4 thoughts on “Fianna Fail and Fine Gael stand for legitimate policy goals. Honestly.

  1. Daniel – Our last FG Taoiseach – “sick and tired of the f*&%-ing peace process”? I rest my case..

    Michael – I am not an expert, but I understand it to be an urban myth that vast volumes of Irish Language documentation are churned out in the oft chance of being requested somewhere. Instead I believe the various public bodies are required to have capacity to produce an Irish language version of major documents _on request_. Personally I think this is only right.

  2. Jason

    You have a point – FF are in the business of getting re-elected, and are not interested in the hard work involved in making gradual improvements to society over several years.

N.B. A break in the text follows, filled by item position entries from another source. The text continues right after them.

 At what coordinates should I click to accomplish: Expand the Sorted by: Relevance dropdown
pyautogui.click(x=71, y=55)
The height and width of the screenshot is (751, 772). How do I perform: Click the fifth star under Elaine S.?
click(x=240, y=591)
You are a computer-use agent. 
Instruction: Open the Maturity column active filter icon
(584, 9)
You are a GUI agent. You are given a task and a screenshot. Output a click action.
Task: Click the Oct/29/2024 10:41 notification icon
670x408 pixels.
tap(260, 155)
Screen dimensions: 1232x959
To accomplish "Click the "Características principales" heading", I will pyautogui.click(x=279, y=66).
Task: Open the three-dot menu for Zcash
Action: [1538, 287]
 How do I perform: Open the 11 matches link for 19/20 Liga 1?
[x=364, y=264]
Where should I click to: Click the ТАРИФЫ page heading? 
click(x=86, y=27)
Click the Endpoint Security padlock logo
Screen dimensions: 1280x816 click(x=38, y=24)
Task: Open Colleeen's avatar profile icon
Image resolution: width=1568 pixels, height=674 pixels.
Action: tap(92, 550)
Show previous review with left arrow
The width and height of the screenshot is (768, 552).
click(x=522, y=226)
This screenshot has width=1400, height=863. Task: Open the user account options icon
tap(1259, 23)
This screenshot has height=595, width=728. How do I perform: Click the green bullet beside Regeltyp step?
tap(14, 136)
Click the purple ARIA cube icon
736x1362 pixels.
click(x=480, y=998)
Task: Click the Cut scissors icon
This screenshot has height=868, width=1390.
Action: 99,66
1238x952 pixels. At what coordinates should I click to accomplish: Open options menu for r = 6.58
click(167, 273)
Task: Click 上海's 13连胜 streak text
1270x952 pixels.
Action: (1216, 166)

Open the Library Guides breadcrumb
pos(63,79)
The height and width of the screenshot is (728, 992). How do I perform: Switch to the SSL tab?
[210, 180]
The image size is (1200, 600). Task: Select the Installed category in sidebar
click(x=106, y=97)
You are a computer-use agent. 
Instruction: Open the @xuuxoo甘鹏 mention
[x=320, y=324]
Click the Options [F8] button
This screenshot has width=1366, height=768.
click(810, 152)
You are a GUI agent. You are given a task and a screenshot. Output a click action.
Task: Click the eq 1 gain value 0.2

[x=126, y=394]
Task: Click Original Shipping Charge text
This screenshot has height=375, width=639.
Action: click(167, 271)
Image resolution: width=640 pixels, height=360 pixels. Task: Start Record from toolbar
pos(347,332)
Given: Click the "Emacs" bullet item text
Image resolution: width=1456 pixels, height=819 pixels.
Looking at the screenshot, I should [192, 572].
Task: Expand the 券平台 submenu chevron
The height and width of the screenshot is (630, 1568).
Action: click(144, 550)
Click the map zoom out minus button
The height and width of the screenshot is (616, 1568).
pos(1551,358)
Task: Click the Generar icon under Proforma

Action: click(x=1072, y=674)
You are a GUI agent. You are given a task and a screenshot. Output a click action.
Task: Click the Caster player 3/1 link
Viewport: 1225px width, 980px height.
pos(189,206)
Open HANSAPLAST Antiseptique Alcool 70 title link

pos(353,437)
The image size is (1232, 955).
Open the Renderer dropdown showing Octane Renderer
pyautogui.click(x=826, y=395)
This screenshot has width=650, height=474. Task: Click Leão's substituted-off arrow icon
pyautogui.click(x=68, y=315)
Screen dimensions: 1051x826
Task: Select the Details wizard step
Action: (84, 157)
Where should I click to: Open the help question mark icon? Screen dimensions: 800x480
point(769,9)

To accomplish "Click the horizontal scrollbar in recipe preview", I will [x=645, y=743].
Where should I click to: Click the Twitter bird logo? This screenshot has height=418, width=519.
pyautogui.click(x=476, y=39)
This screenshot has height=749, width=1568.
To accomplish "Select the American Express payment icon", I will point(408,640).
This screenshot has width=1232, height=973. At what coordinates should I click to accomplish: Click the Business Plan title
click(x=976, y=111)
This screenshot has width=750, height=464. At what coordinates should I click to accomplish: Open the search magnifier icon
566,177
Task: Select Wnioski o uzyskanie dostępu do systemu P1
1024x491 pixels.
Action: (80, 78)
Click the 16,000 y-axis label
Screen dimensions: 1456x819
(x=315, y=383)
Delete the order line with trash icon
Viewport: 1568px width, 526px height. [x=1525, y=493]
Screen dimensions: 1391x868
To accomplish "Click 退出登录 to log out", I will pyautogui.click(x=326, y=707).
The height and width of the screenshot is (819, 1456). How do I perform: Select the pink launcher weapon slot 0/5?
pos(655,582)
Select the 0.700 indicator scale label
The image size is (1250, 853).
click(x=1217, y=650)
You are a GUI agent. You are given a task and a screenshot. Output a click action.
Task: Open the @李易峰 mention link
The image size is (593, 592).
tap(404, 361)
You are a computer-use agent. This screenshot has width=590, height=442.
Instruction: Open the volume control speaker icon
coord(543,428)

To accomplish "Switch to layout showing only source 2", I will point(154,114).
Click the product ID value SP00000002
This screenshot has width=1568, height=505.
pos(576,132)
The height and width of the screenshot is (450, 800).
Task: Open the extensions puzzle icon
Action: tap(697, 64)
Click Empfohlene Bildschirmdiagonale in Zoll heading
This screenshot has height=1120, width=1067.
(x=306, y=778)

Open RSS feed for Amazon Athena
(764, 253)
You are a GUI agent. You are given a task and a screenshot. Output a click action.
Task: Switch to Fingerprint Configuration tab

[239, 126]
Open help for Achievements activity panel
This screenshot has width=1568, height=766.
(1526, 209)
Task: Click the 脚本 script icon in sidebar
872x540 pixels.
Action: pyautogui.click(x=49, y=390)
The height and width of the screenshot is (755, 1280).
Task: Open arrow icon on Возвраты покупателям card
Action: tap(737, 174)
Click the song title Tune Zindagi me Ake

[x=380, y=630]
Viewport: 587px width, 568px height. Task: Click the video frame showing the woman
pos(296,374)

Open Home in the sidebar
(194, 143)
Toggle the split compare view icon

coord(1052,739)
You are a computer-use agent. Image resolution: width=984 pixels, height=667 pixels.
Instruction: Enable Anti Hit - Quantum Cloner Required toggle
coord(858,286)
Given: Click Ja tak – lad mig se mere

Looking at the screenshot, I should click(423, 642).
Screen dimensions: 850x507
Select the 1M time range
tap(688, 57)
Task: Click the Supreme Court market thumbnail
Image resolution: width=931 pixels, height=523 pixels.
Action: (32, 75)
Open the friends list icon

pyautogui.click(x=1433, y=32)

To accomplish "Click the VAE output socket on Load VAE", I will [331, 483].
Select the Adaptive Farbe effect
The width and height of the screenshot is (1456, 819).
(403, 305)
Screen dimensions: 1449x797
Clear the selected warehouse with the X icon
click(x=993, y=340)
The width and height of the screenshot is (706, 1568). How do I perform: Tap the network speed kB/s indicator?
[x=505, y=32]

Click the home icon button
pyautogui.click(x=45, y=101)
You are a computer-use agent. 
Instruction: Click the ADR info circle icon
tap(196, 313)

    However, I suppose a typical FF piece of legislation was the Official Languages Act 2003. We now have our very own Irish Language Ombudsman, An Coimisinéir Teanga, a shiny new quango presumably well endowed with expensive offices and staff. And public bodies have to send out all their communications in both Irish and English, whether we want it that way or not. Then there was the money wasted by their “success” in getting Irish recognised as a working language in the European Union. The cost of paying a small army of translators to be available just in case an MEP wants to use a cúpla focal is scandalous.

    I may be in a minority in not seeing the above as achievements….


  3. James, if you’re claiming the north for FF then you have to acknowledge the efforts in the opposite direction that the party went in like opposition to Sunningdale, the Anglo Irish Agreement and the part played by prominent members of a FF government to source arms for the IRA.

    Fact is until Reynolds (who some, such as the OPW junior minister, are now trying to do down for his role in restarting efforts on the north by backdating the real impetus to Haughey) FF were all talk about the north but no substance. Bertie did a lot of heavy lifting on the north for sure, but the hard, lonely miles and foundations were laid by others. I would rate the north as a win for constitutional politics on both side of the border and we know where FF stand as regards the constitution, only slightly.

  4. Northern Ireland. Definitely. Apart from Bertie’s huge personal contribution (time spent way in excess of any previous incumbent on the issue, and at times to the frustration of his own political advisers who wanted him back at base) the combination of UK Lab and FF here made it happen.